**TO DO**
The lines you return must be all those in the data that hold the string "agent".

Dataset entries
──────────────────────────────

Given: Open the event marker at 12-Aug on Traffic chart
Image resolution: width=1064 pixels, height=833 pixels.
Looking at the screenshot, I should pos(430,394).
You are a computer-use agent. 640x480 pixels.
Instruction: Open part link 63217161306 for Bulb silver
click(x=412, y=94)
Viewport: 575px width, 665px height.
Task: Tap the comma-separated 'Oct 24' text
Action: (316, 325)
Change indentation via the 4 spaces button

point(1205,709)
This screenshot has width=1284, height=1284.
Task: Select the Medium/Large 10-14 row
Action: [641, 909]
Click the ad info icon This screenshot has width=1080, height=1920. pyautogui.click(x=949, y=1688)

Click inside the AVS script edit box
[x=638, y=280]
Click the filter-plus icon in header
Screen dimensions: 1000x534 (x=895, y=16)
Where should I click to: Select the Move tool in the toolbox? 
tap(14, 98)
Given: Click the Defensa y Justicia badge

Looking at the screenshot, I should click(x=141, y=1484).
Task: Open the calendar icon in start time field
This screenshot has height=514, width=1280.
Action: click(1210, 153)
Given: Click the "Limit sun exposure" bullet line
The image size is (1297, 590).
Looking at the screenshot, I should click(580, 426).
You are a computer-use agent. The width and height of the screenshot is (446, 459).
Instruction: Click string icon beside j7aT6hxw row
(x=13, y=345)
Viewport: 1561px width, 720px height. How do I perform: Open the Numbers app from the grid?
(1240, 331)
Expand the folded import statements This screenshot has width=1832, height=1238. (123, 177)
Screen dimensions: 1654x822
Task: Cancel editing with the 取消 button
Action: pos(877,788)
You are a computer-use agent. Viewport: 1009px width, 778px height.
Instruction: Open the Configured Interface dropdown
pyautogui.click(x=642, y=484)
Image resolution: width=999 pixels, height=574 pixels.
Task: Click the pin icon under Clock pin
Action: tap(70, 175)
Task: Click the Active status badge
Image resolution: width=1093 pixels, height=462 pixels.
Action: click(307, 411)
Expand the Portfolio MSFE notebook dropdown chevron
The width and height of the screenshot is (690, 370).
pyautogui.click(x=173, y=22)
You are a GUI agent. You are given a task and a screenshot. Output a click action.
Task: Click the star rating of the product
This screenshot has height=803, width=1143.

──────────────────────────────

**EXERCISE ANSWER**
You are a computer-use agent. 640x480 pixels.
You are a computer-use agent. The width and height of the screenshot is (446, 459).
You are a computer-use agent. Viewport: 1009px width, 778px height.
You are a GUI agent. You are given a task and a screenshot. Output a click action.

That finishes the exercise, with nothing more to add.